◆ **MATERIAL**
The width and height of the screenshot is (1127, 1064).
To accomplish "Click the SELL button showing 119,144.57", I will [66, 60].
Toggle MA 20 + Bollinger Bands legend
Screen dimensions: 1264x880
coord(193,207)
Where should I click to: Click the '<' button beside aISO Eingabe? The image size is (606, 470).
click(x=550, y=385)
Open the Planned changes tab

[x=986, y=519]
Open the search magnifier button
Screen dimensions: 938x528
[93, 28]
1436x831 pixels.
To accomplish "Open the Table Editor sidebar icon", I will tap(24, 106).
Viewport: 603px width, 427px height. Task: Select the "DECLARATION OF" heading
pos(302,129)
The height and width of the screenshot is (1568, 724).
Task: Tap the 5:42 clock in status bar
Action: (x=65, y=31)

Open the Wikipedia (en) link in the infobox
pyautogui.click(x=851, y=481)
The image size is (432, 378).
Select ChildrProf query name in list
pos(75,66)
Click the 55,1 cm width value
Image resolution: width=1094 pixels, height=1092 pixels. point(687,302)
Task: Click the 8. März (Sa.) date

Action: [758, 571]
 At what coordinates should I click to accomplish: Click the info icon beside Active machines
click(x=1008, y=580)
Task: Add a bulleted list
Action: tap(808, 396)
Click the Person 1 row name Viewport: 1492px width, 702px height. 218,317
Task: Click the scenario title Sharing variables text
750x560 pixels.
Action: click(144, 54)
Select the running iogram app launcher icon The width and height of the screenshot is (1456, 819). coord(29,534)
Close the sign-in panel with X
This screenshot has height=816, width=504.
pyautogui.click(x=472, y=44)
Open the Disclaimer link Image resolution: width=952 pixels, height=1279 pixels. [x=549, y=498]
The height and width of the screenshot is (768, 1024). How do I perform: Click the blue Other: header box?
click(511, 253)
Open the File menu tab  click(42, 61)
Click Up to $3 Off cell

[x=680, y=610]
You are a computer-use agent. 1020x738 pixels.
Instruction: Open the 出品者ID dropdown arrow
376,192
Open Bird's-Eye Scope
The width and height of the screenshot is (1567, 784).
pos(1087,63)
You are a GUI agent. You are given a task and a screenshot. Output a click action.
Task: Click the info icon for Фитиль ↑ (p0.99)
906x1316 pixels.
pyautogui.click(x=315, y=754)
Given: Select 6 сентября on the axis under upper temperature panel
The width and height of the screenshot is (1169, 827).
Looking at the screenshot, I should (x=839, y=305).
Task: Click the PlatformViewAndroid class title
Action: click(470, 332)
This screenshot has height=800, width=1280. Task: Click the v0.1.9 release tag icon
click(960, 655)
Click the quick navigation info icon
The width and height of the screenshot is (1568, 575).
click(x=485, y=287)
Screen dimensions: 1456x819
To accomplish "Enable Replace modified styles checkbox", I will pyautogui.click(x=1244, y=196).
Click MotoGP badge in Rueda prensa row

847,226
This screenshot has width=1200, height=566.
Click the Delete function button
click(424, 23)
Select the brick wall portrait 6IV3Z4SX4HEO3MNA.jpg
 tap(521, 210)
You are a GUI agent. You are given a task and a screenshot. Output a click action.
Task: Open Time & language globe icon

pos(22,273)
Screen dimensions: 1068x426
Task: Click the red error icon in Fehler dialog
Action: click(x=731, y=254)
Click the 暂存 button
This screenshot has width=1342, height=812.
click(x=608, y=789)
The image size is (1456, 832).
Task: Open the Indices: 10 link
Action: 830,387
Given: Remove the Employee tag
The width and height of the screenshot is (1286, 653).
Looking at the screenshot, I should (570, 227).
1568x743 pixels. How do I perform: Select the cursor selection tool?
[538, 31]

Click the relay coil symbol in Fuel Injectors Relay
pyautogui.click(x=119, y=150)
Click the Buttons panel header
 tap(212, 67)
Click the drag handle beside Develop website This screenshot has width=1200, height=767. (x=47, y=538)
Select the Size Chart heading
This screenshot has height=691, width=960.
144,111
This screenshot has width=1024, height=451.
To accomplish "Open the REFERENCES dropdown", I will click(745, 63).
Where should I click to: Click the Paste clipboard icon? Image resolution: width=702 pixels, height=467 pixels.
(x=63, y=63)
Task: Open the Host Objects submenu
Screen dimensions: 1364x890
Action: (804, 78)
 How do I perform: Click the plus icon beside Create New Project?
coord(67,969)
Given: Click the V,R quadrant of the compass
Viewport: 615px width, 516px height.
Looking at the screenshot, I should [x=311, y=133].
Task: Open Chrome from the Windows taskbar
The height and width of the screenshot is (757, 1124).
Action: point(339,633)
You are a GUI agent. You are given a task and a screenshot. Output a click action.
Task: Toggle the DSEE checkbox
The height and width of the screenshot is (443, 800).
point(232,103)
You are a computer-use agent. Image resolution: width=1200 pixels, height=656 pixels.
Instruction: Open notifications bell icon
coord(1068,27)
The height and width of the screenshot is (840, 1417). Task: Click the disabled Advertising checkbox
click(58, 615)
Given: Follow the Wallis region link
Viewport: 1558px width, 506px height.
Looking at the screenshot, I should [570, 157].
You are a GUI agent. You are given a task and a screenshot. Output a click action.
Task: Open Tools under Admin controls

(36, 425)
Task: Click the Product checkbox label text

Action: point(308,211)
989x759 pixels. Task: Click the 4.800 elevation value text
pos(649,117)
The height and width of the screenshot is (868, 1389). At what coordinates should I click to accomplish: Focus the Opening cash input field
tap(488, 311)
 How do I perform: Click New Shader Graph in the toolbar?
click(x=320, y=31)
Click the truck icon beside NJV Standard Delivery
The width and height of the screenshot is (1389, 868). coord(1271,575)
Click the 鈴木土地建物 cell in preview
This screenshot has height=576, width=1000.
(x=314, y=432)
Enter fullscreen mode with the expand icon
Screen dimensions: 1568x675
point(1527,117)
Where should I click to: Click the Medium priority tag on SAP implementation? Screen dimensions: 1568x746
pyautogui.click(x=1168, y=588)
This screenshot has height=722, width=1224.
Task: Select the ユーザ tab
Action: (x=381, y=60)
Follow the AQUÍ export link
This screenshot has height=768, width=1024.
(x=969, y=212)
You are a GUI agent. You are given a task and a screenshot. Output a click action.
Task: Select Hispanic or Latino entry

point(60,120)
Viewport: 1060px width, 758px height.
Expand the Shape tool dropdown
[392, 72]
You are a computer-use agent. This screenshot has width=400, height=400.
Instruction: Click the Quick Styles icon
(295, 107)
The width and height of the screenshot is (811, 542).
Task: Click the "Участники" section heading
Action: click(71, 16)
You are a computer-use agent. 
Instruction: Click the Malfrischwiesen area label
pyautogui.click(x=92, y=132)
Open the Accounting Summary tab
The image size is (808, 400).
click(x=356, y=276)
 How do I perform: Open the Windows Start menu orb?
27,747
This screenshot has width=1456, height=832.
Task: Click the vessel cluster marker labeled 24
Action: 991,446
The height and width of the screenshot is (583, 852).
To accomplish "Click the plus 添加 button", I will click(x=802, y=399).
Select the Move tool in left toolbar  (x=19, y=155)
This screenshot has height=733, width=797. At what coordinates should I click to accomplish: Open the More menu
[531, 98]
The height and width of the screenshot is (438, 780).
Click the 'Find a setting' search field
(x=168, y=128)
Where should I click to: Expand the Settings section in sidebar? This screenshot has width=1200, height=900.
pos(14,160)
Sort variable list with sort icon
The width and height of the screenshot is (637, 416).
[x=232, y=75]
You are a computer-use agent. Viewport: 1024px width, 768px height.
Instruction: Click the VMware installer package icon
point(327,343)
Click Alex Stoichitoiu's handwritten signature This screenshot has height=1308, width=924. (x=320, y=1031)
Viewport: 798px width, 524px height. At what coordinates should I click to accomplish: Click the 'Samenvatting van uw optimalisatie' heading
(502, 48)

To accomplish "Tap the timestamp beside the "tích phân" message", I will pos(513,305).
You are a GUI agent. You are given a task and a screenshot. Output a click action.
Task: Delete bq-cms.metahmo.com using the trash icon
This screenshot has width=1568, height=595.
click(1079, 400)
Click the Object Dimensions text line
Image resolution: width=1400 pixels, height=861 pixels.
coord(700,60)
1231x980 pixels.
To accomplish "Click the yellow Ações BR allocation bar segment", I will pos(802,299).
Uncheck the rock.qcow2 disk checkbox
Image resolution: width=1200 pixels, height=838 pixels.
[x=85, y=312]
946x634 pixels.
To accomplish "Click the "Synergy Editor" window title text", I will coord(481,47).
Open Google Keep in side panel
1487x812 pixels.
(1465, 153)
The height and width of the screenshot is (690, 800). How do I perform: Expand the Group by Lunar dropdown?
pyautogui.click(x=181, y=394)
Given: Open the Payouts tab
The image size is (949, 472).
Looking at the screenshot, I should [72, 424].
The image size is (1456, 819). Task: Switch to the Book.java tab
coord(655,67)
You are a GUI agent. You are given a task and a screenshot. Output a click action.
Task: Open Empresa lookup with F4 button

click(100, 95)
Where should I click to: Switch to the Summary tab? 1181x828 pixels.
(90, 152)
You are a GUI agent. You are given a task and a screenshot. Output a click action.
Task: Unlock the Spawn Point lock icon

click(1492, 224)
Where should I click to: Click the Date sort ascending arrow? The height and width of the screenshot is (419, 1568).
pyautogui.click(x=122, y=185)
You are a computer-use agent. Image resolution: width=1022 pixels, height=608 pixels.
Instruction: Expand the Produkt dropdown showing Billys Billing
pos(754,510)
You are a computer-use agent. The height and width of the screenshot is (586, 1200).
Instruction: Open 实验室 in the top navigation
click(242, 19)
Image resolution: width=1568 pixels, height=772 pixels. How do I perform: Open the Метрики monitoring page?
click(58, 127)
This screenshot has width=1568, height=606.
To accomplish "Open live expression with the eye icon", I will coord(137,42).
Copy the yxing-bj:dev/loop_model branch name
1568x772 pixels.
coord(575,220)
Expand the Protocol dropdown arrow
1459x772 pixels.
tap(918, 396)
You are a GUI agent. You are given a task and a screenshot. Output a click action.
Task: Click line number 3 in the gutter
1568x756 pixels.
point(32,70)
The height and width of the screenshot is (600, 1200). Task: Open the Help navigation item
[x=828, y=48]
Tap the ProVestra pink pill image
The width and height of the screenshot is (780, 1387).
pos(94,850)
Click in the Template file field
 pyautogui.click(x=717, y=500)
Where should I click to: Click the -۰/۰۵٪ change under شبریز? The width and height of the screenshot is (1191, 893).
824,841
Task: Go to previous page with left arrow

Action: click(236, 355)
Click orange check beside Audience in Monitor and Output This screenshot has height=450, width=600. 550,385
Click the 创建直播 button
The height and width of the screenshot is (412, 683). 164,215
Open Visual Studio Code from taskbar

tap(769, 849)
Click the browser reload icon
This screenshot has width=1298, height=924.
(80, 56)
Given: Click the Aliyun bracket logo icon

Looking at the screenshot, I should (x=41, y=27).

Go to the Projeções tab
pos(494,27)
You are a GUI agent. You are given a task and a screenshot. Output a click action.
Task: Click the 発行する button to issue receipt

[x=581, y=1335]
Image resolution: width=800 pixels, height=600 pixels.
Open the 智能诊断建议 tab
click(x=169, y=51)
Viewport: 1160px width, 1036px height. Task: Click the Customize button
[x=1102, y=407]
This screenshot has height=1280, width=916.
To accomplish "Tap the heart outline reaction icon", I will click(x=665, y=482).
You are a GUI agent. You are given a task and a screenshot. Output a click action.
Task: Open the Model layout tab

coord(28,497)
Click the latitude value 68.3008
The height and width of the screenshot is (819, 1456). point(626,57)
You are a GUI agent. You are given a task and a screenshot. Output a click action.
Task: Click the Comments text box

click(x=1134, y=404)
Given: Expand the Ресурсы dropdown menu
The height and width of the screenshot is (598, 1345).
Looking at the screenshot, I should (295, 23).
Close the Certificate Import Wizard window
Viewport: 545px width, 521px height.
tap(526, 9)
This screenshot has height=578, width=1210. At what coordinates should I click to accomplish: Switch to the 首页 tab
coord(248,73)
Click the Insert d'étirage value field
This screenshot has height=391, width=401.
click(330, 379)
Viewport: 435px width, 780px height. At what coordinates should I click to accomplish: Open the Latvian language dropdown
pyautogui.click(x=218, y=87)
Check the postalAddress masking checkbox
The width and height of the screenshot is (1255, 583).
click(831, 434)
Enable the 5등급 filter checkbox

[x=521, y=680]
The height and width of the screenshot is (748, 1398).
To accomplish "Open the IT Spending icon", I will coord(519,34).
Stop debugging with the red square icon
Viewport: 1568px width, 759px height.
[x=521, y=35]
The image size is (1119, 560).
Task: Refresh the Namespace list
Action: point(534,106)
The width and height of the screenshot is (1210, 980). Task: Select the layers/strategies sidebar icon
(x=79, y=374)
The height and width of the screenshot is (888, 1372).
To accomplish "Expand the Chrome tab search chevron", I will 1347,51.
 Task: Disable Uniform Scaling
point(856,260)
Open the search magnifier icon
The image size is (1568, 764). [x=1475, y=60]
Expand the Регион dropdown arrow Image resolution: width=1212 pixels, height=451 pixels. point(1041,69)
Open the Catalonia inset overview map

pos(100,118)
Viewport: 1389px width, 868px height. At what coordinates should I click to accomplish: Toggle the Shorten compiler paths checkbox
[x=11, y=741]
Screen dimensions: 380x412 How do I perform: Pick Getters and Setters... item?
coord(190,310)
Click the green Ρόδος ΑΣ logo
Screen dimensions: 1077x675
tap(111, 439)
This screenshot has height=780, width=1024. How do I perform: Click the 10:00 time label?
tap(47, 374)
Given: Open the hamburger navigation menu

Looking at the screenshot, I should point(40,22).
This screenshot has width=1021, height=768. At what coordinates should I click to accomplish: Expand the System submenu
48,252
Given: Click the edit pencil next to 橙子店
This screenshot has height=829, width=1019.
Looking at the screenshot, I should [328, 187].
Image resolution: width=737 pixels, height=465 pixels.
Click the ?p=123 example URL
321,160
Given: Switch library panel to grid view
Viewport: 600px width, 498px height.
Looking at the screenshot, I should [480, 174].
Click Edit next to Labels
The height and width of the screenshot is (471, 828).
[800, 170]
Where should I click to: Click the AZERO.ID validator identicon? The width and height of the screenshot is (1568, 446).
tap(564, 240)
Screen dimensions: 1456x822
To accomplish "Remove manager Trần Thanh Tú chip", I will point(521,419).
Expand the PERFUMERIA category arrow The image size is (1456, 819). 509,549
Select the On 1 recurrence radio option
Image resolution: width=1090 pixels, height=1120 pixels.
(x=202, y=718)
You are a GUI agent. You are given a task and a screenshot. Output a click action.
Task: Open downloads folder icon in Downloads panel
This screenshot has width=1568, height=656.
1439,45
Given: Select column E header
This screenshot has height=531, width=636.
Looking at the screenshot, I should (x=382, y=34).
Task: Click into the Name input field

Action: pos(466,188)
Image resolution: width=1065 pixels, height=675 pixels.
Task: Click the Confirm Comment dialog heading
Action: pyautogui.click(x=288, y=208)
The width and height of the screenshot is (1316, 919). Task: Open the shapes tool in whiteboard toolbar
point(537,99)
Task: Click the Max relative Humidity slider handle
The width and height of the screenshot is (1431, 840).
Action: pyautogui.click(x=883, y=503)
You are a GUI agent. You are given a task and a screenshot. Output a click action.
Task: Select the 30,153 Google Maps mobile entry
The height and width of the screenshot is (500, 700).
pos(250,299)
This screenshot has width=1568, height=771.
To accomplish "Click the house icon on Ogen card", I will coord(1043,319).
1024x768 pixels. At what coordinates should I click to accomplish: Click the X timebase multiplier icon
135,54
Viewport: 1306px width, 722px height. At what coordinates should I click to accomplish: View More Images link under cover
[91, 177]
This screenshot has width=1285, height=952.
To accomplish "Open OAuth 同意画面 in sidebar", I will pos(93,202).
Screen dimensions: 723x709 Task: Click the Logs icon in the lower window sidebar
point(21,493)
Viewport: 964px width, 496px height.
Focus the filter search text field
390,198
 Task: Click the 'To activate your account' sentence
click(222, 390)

◆ **EXERCISE INSTRUCTIONS**
Can you pull out, word for word, the lines of the records above, from the line containing "You are a computer-use agent. Image resolution: width=1200" through the line containing "point(1527,117)", including both of those lines?

◆ **SOLUTION TO THIS EXERCISE**
You are a computer-use agent. Image resolution: width=1200 pixels, height=656 pixels.
Instruction: Open notifications bell icon
coord(1068,27)
The height and width of the screenshot is (840, 1417). Task: Click the disabled Advertising checkbox
click(58, 615)
Given: Follow the Wallis region link
Viewport: 1558px width, 506px height.
Looking at the screenshot, I should [570, 157].
You are a GUI agent. You are given a task and a screenshot. Output a click action.
Task: Open Tools under Admin controls

(36, 425)
Task: Click the Product checkbox label text

Action: point(308,211)
989x759 pixels. Task: Click the 4.800 elevation value text
pos(649,117)
The height and width of the screenshot is (868, 1389). At what coordinates should I click to accomplish: Focus the Opening cash input field
tap(488, 311)
 How do I perform: Click New Shader Graph in the toolbar?
click(x=320, y=31)
Click the truck icon beside NJV Standard Delivery
The width and height of the screenshot is (1389, 868). coord(1271,575)
Click the 鈴木土地建物 cell in preview
This screenshot has height=576, width=1000.
(x=314, y=432)
Enter fullscreen mode with the expand icon
Screen dimensions: 1568x675
point(1527,117)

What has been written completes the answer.